Effects of nonuniform elastic fuselage modeling on flight dynamics of hypersonic vehicles

A framework for modeling of the flexible air-breathing hypersonic vehicles (HSVs) with nonuniform fuselage section is developed and the effects of nonuniformities on flight dynamics are investigated. The flexible fuselage is modeled as a free-free beam with mass density and stiffness varying along its length. The assumed mode method, whose computation cost is demonstrated to acceptable relative to the finite element method, is utilized to conduct mode analysis of the fuselage.A longitudinal coupled dynamic model is obtained by combining the equations of rigid-body motion, elastic fuselage model, wing/pivot system models and actuator dynamics. A baseline control law developed from rigid vehicle assumption is used to stabilize the rigid-body motion and provide the capacity to consider inflight dynamic behavior. The impact of nonuniform mass density and stiffness distribution on static trim properties and dynamic stability are studied with nonuniformities parameterized.

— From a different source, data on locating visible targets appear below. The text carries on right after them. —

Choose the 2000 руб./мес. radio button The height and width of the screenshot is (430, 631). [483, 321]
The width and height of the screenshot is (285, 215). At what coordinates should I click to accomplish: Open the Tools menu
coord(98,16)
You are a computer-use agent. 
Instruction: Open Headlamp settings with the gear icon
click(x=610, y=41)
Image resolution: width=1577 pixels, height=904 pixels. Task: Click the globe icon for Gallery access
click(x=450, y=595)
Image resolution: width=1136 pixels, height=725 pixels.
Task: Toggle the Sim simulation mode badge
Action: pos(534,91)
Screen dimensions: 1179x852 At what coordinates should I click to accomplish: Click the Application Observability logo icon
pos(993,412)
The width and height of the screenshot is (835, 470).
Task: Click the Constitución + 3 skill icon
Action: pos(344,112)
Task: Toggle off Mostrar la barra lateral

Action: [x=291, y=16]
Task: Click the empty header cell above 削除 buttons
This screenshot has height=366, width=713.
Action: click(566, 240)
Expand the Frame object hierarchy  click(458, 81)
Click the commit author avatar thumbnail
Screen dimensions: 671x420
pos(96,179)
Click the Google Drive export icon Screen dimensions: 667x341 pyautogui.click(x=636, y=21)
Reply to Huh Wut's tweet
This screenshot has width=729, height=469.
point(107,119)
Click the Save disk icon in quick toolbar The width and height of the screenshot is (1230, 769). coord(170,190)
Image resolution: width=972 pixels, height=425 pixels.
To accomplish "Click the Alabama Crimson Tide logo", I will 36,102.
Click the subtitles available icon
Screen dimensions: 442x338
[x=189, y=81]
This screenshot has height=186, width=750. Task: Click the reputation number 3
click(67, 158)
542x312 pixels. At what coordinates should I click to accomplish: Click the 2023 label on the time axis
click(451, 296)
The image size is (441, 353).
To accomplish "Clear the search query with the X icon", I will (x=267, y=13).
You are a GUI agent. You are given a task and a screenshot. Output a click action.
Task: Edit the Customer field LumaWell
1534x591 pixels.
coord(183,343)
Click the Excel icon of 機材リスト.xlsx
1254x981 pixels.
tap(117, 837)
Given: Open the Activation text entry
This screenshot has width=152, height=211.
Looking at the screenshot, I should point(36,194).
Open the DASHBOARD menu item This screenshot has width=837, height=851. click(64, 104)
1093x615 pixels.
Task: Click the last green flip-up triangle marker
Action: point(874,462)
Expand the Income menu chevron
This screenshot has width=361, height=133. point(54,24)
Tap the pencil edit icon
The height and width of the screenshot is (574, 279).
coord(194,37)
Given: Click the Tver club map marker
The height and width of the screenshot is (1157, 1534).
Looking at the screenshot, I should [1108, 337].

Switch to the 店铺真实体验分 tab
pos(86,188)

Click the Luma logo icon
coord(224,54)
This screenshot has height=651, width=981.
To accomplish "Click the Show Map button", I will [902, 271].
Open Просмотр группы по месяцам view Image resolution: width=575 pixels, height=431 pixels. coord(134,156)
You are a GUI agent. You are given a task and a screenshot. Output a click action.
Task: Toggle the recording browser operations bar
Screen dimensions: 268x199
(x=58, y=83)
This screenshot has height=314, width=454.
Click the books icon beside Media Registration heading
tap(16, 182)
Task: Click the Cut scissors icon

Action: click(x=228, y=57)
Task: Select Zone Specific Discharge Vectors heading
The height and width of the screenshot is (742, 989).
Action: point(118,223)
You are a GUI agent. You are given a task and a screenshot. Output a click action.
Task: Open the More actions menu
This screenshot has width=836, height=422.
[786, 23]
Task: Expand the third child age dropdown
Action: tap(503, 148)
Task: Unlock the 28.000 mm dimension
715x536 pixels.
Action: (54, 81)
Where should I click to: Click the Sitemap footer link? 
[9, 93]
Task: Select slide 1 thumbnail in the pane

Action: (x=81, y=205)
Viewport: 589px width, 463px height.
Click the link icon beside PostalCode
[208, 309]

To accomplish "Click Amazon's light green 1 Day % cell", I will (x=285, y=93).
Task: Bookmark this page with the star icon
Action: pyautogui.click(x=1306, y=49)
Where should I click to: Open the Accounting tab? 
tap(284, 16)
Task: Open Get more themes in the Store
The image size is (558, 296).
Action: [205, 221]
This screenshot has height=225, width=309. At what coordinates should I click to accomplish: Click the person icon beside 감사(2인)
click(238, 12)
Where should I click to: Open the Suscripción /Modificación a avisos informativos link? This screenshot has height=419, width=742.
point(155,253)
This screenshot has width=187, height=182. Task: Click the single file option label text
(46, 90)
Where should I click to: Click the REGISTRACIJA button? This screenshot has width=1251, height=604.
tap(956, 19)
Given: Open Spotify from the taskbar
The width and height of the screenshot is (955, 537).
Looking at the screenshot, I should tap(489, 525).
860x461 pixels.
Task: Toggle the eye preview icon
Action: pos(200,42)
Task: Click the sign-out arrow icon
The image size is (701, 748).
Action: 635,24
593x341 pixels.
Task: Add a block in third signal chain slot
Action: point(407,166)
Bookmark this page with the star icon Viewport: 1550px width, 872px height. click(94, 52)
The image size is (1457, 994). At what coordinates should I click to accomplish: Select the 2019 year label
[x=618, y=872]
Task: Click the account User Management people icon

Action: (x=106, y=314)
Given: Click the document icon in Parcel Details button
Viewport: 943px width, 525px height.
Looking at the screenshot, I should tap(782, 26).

Numerical results indicate that the model with uniform section properties may underestimate the effects of fuselage flexibility on rigid-body flight dynamic characteristics if the section properties of the real vehicle fuselage vary apparently; to alleviate the impact of nonuniformity during the structure design of the vehicle, stiffness enhancement is more effective compared to mass layout adjustment.